▶ Data for the task:
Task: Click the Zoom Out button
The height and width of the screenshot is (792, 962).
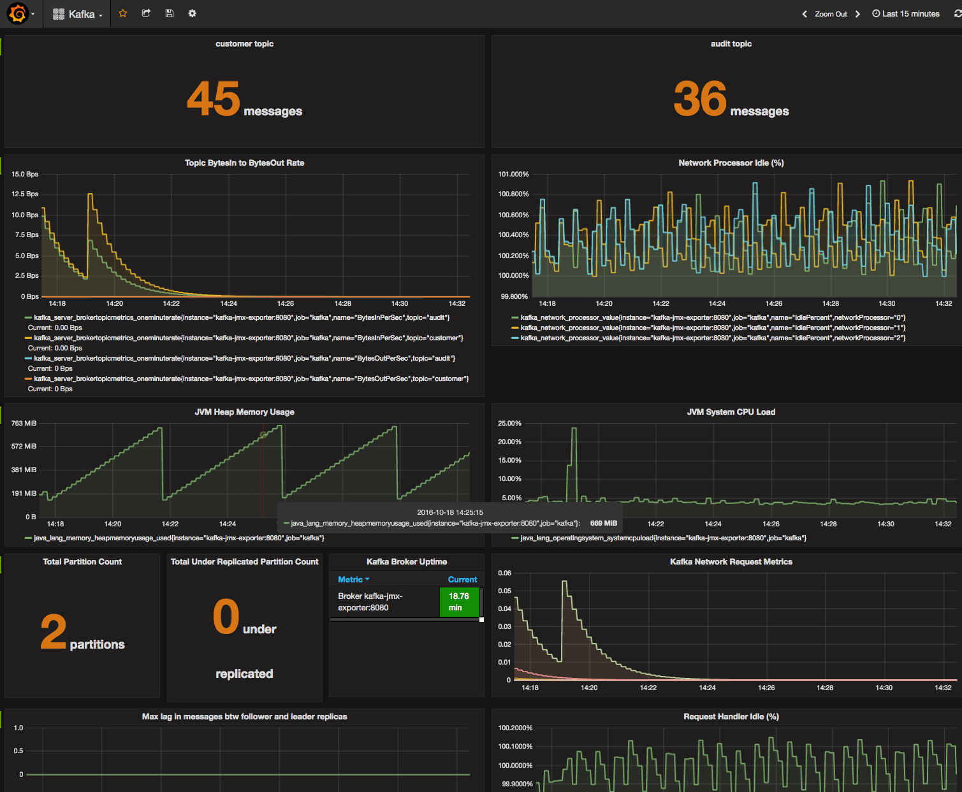Action: pos(831,13)
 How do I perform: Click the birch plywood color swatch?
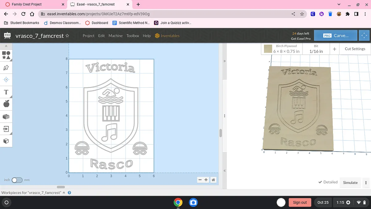(268, 49)
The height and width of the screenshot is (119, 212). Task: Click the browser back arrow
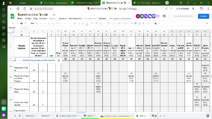click(x=11, y=9)
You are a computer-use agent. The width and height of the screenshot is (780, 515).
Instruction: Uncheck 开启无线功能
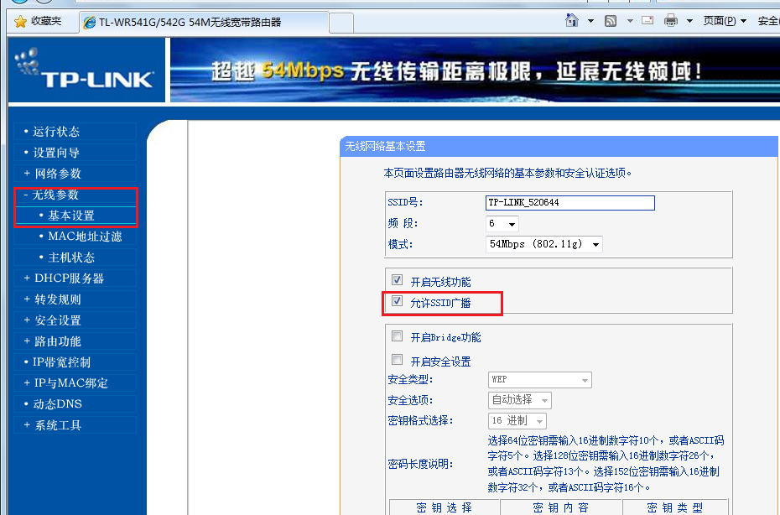pyautogui.click(x=397, y=279)
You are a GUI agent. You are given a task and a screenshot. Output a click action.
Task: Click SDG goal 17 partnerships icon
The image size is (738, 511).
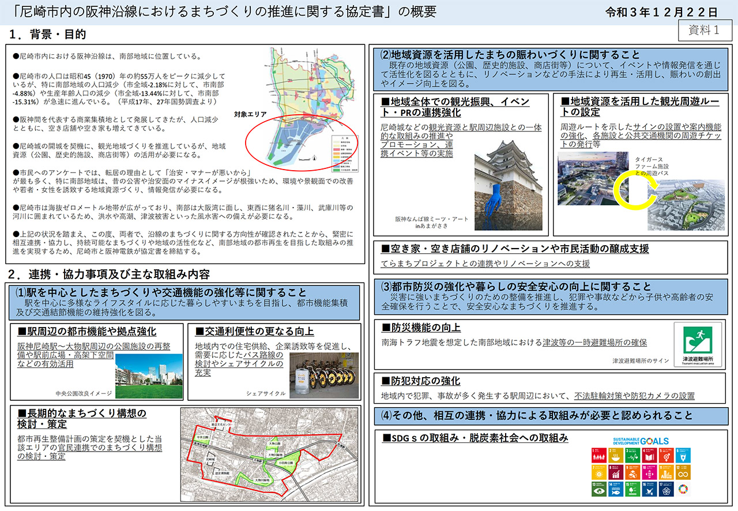[x=667, y=489]
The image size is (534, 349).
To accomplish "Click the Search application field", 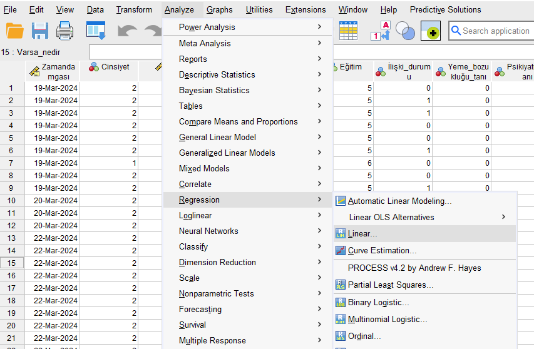I will pyautogui.click(x=495, y=31).
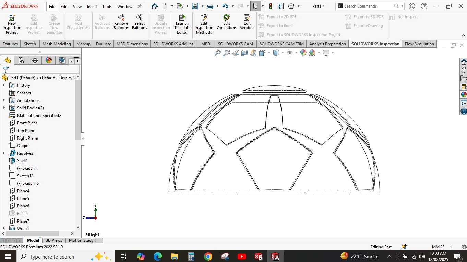This screenshot has width=467, height=262.
Task: Expand the Revolve2 feature node
Action: click(x=4, y=153)
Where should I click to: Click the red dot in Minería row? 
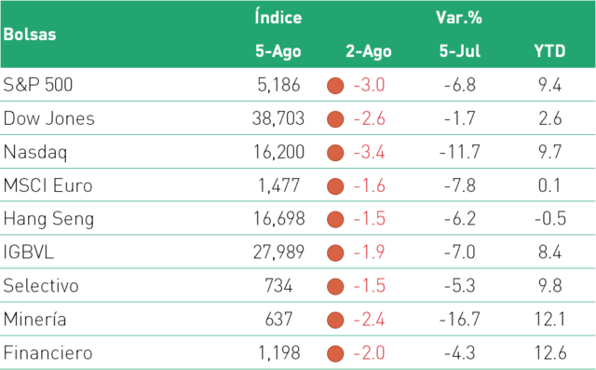click(335, 320)
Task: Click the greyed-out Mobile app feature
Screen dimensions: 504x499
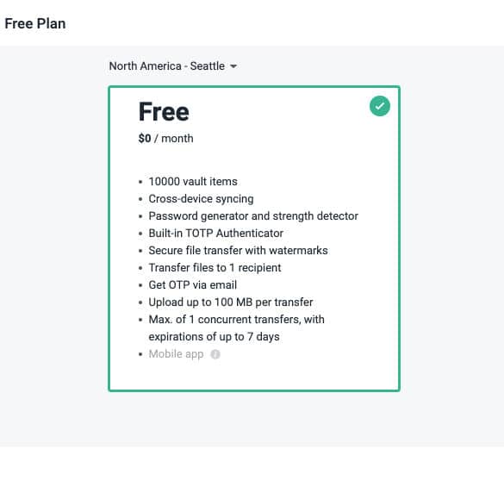Action: (176, 354)
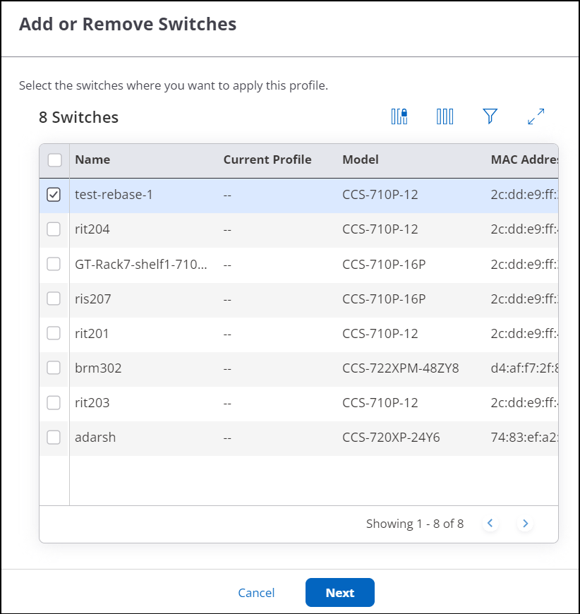Sort by the Name column header
The width and height of the screenshot is (580, 614).
(92, 159)
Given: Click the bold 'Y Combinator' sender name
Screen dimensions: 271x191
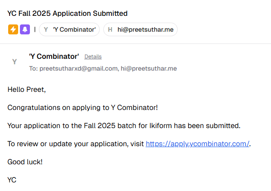Looking at the screenshot, I should tap(54, 57).
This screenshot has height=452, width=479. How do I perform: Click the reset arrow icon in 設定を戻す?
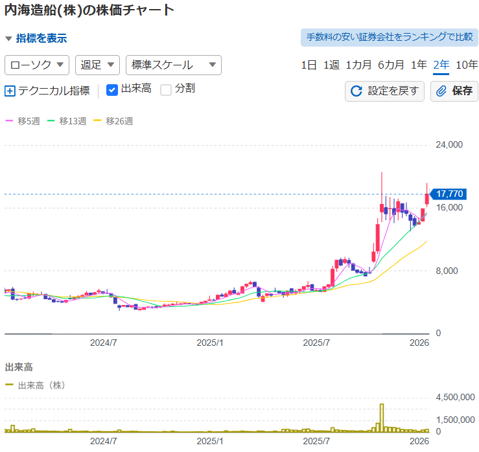356,91
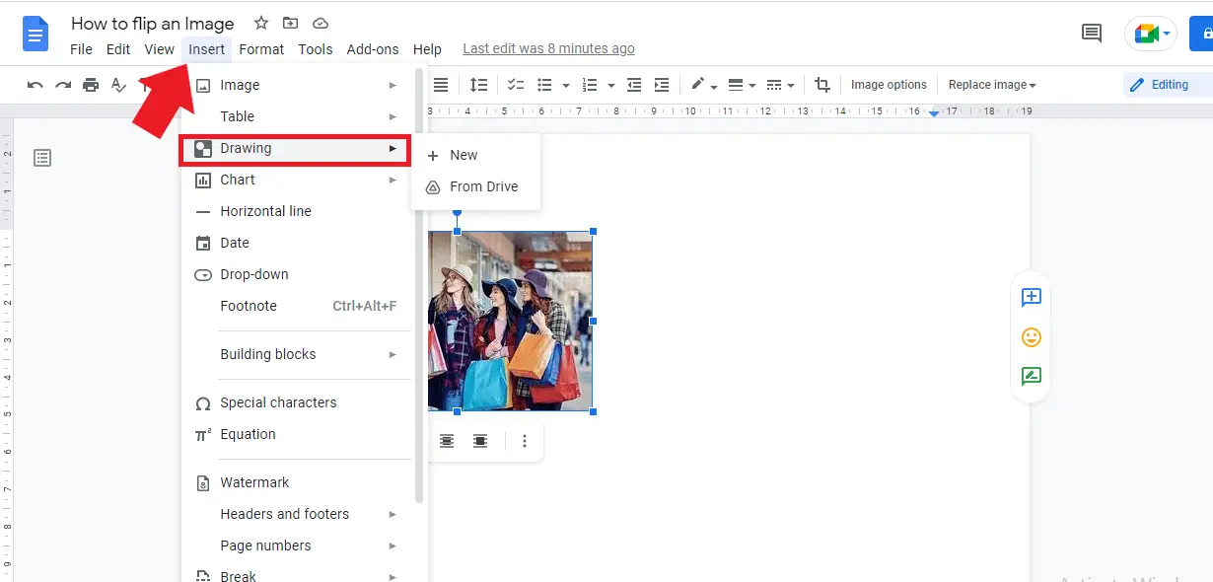This screenshot has width=1213, height=582.
Task: Click the Image options button
Action: (x=889, y=85)
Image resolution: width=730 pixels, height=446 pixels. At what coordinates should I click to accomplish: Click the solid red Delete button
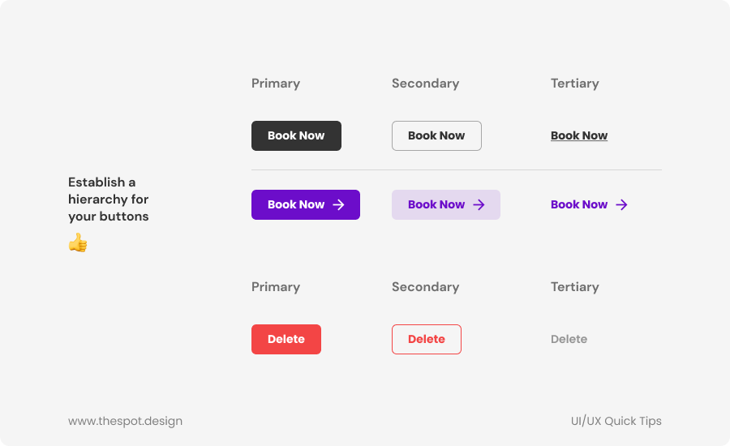[286, 340]
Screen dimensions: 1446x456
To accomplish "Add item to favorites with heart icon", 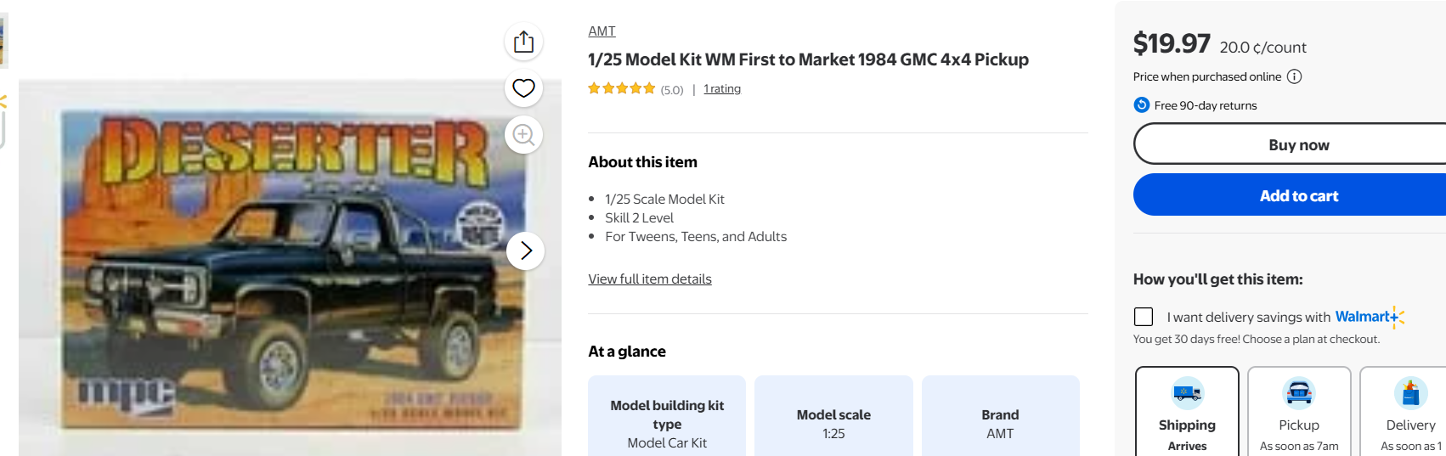I will 524,87.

▶ Exercise instructions: For each line above that contains the word "agent", make a copy.

▶ Solved problem:
You are a computer-use agent. The width and height of the screenshot is (780, 515).
You are a GUI agent. You are given a task and a screenshot. Output a click action.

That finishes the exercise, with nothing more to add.